It was an impressive week for the markets as the Nifty continued its upward trajectory, effortlessly reaching new milestones. A bullish momentum persisted throughout the week ended December 8, culminating in substantial gains of 3.46 percent to finish a tad below the 21,000 mark.
The winning streak extended for the sixth straight week, witnessing a swift in rally from the November swing lows of 19,000 to the recent levels of 21,000. The vertical ascent and uncharted price territory underscore the market's secular up-trend. Despite a slowdown in momentum over the last three sessions, minor dips are consistently met with buying interest, leading week-ending prices near the peak. Seeing the last three candles, prices seem to have entered a time-wise correction.
In the current week, 20,850 is seen as an immediate support, and sustained trading below this level could trigger a price correction, potentially bringing prices toward the next support at 20,700. The primary support zone remains the bullish gap created last week, ranging from 20,500 to 20,300, and as long as it holds, the secular bull run is expected to persist and any type of correction would be considered healthy for primary uptrend.
On the other hand, identifying key resistance is challenging in uncharted territory, but the 21,100 level, representing a reciprocal golden (161.8 percent) retracement of the recent fall, holds technical significance.
Traders are encouraged to consider some profit-taking around these levels. While momentum indicators signal overbought conditions, the strong trend indicates inherent strength. However, caution is advised, and traders should manage the risk effectively, rather than taking aggressive positions. Monitoring the specified levels is crucial for strategic trade placement.

§ Extracted information

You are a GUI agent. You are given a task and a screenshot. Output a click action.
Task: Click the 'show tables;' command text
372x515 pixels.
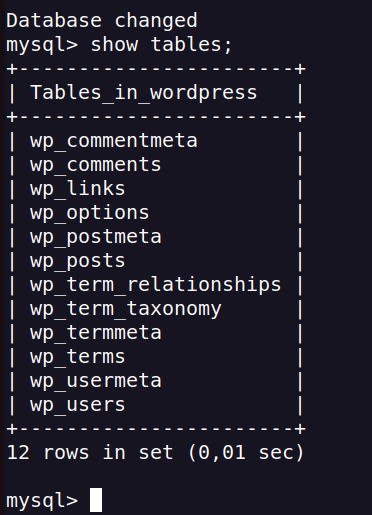point(161,45)
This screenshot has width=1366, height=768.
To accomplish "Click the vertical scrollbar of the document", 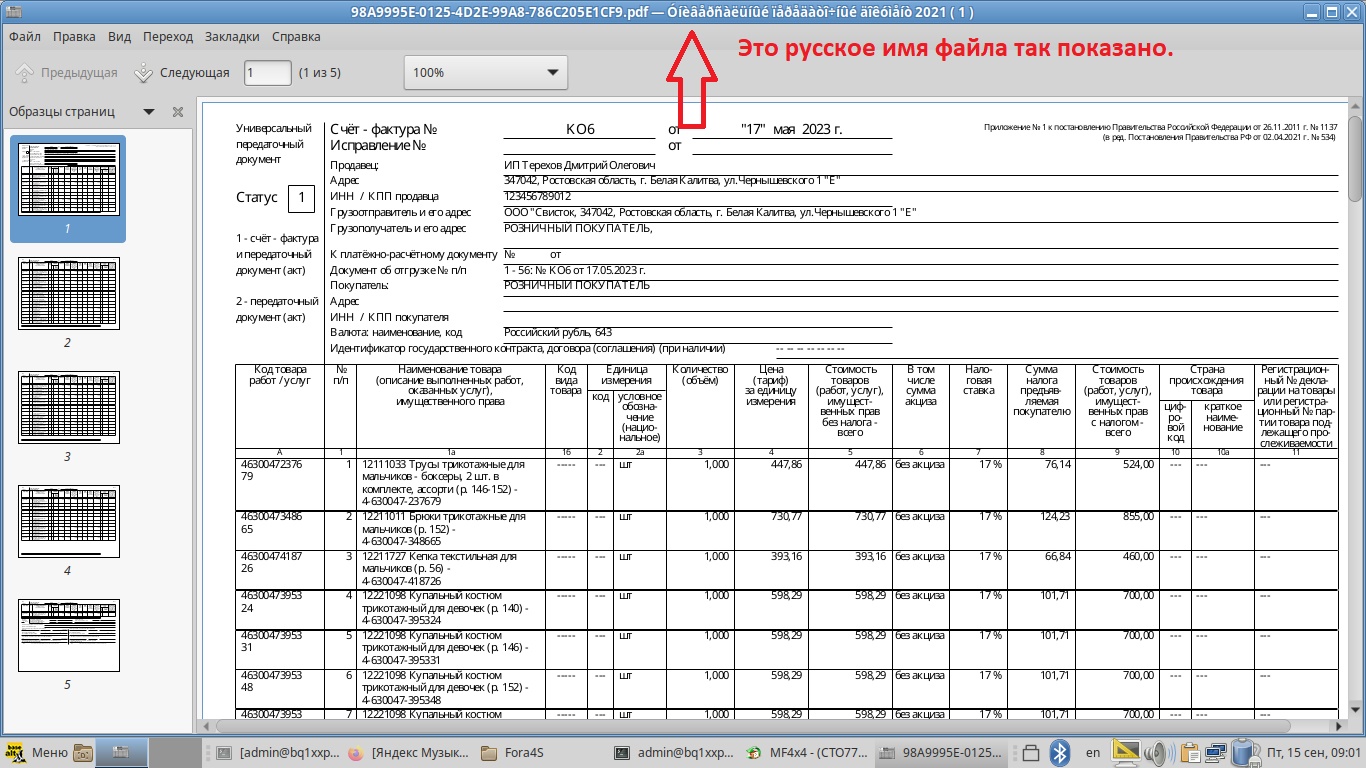I will coord(1353,400).
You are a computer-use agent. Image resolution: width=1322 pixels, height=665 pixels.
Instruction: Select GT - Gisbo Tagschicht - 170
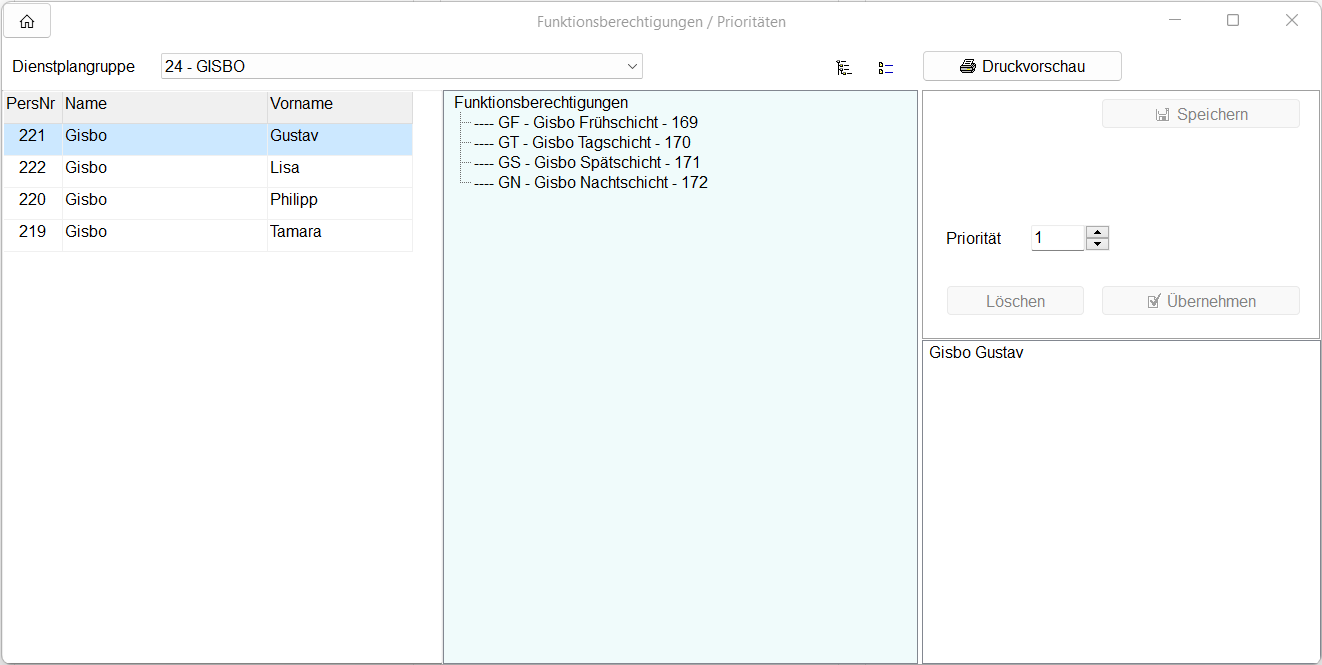point(594,143)
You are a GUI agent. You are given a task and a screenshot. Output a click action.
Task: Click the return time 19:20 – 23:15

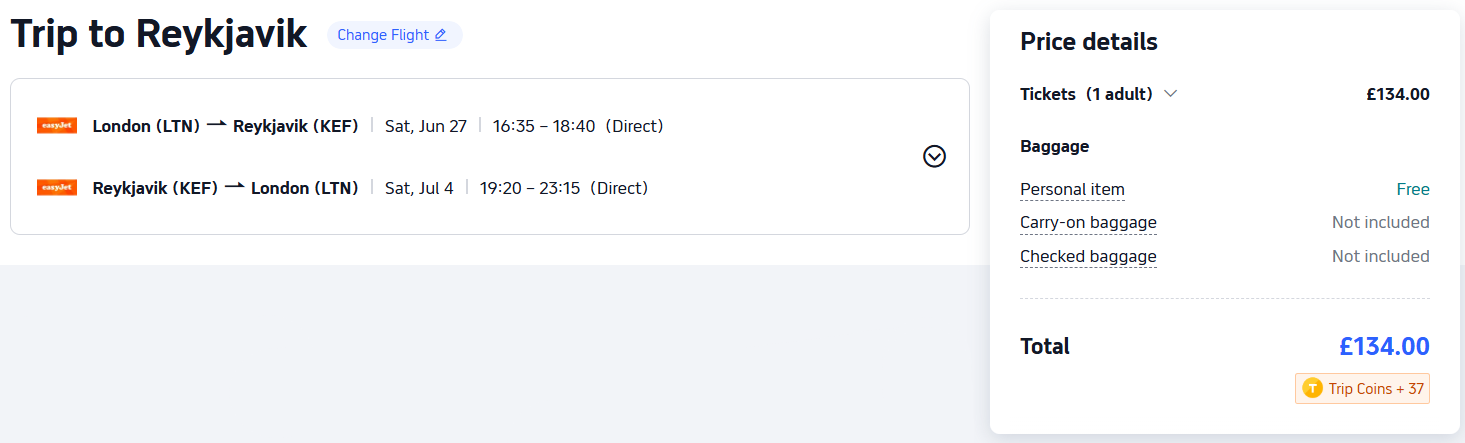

§ Exercises
1: Reproduce everything in the Nifty market commentary from "In the current" down to "holds technical significance.".
2: Resume the Nifty market commentary after its final sentence.

§ Answers per task
1:
In the current week, 20,850 is seen as an immediate support, and sustained trading below this level could trigger a price correction, potentially bringing prices toward the next support at 20,700. The primary support zone remains the bullish gap created last week, ranging from 20,500 to 20,300, and as long as it holds, the secular bull run is expected to persist and any type of correction would be considered healthy for primary uptrend.
On the other hand, identifying key resistance is challenging in uncharted territory, but the 21,100 level, representing a reciprocal golden (161.8 percent) retracement of the recent fall, holds technical significance.

2:
Here is one buy call and one bearish call for short term:
IRCTC: Buy | LTP: Rs 749.55 | Stop-Loss: Rs 708 | Target: Rs 818 | Return: 9 percent
Most of the railway related stocks literally zoomed in the last few months; but Indian Railway Catering and Tourism Corporation (IRCTC) disappointed market participants by not participating in the bull run. Looking at the last 3-4 week’s price action, the stock is showing some promising signs to come out of the long slumber phase.
The daily chart depicts an ‘Inverse Head and Shoulder’ pattern which got confirmed after breaking out from the neckline level of Rs 720. Importantly, the recent move is backed by robust volumes which is the primary requirement to unfold this configuration.
We recommend buying this stock for a trading target of Rs 818. The stop-loss can be placed at Rs 708.

Mahindra & Mahindra: Sell | LTP: Rs 1,668.55 | Stop-Loss: Rs 1,692 | Target: Rs 1,625 | Return: 2.6 percent
The entire auto space is on a roll since the beginning of the post covid rally. Undoubtedly, the overall undertone remains strongly bullish, but we are seeing some signs of exhaustion at higher levels. On the weekly time frame chart, the ‘Doji’ candle is clearly visible, indicating uncertainty among market participants.
On the smaller degree chart, prices have sneaked below 5-day EMA (exponential moving average, which indicates the possibility of a further profit booking in the coming week.
Taking all these evidences in mind, traders can look to short for a near-term target of Rs 1,625. The strict stop-loss needs to be placed at Rs 1,692.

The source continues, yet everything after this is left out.